Install and configure Longhorn


There are a few requirements that all the nodes in your cluster need to respect before setting up Longhorn. You can execute the check script that will notify you if one of the nodes in your cluster doesn’t respect the requirements. From a machine that has access to your cluster, run:

curl -sSfL https://raw.githubusercontent.com/longhorn/longhorn/v1.3.1/scripts/environment_check.sh | bash

Once the requirements are satisfied, Longhorn can be installed very easily using helm:

helm repo add longhorn https://charts.longhorn.io
helm install longhorn longhorn/longhorn --namespace longhorn-system --create-namespace

Check that the pods are running in the longhorn-system namespace.

Since there is no authentication on the UI, the ingress is not deployed by default. You can access the UI by enabling ingress deployment in the Helm values, or by port-forwarding. You can also try deploying PVCs and Pods to use the newly created longhorn StorageClass!

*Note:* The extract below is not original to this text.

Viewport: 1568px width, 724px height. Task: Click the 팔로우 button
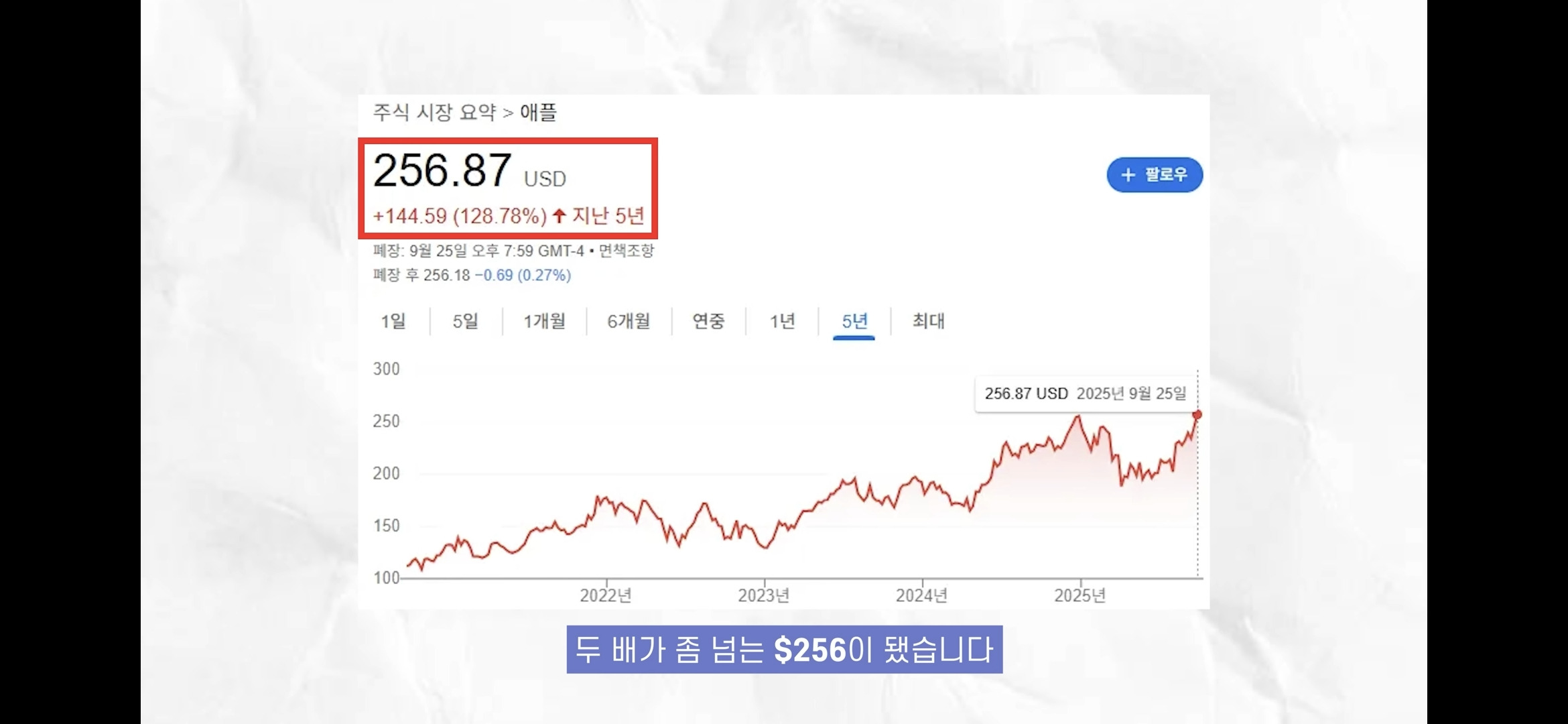pos(1154,175)
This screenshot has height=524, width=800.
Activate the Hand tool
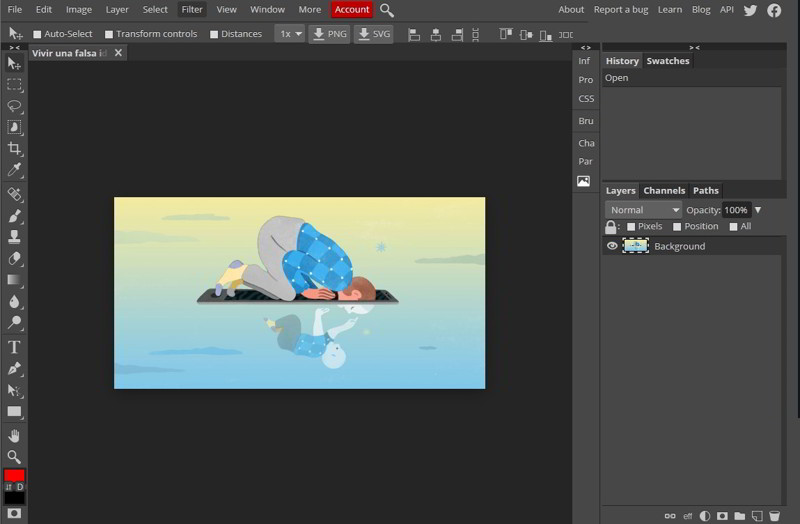tap(14, 435)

With these 3 simple parts, we have created a fully functional on-premise Kubernetes cluster with minimal difficulty.

Conclusion

Since Kubernetes was originally built for the cloud, deploying on-premise clusters presents a lot of challenges. Hopefully, given the modular nature of Kubernetes and the thriving ecosystem surrounding it, most of the problems already have one or even multiple solutions! Feel free to experiment with the components presented and replace them if you found a solution that better suits your needs.

I hope that this guide was helpful and that you won't struggle as much as I did when setting up your first on-premise cluster, or that it gave you ideas to improve an already existing cluster!